• WHAT YOU NEED TO DO: Transcribe exactly the lines that fall between the one holding "trzymając się chmur (122, 600)" and the one holding "Wianuszek adwentowy (571, 1863)", inclusive, from the entries below.

• DATASET EXTRACT:

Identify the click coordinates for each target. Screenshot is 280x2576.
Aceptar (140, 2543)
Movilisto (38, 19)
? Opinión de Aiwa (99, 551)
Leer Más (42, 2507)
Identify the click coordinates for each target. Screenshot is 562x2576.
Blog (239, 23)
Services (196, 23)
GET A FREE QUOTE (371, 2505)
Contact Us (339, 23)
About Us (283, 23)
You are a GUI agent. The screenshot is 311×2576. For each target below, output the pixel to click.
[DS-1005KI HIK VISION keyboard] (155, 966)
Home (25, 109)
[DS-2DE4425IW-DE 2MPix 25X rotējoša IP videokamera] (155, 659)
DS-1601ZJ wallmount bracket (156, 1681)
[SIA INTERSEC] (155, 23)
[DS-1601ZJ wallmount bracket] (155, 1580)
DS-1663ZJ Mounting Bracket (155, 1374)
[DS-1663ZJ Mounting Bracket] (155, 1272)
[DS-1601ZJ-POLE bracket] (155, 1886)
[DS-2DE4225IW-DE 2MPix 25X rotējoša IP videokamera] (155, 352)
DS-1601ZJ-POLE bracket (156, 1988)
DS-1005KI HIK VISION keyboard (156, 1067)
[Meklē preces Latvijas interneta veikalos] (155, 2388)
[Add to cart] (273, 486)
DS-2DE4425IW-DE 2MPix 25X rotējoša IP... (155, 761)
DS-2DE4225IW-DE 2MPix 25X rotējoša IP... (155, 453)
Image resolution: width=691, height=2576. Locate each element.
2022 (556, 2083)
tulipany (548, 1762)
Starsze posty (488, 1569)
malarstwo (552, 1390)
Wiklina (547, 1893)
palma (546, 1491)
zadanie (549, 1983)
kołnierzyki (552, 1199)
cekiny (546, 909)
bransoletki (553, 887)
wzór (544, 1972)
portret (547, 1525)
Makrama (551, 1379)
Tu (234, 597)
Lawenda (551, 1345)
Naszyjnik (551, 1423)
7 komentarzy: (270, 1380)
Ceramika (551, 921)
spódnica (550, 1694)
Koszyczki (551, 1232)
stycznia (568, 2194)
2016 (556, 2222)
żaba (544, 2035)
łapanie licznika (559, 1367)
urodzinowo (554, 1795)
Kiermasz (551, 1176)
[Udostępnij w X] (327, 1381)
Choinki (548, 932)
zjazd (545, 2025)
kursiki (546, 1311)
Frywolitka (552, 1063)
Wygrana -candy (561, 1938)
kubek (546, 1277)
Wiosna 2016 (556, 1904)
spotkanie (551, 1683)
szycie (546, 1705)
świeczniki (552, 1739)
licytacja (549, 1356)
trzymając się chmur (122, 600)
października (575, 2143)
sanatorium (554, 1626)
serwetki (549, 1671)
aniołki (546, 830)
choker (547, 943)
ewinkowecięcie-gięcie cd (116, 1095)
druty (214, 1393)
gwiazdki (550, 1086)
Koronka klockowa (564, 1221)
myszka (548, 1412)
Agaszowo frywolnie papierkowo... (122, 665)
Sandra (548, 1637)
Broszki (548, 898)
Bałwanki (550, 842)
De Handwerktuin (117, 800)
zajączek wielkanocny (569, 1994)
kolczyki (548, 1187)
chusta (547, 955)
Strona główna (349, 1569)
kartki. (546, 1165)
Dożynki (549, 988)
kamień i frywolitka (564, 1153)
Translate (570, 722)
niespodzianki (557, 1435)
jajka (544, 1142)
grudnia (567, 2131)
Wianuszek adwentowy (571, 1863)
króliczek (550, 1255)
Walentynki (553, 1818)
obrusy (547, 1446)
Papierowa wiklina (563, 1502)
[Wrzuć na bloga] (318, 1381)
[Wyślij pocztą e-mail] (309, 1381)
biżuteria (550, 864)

• FINAL ANSWER:
trzymając się chmur (122, 600)
października (575, 2143)
sanatorium (554, 1626)
serwetki (549, 1671)
aniołki (546, 830)
choker (547, 943)
ewinkowecięcie-gięcie cd (116, 1095)
druty (214, 1393)
gwiazdki (550, 1086)
Koronka klockowa (564, 1221)
myszka (548, 1412)
Agaszowo frywolnie papierkowo... (122, 665)
Sandra (548, 1637)
Broszki (548, 898)
Bałwanki (550, 842)
De Handwerktuin (117, 800)
zajączek wielkanocny (569, 1994)
kolczyki (548, 1187)
chusta (547, 955)
Strona główna (349, 1569)
kartki. (546, 1165)
Dożynki (549, 988)
kamień i frywolitka (564, 1153)
Translate (570, 722)
niespodzianki (557, 1435)
jajka (544, 1142)
grudnia (567, 2131)
Wianuszek adwentowy (571, 1863)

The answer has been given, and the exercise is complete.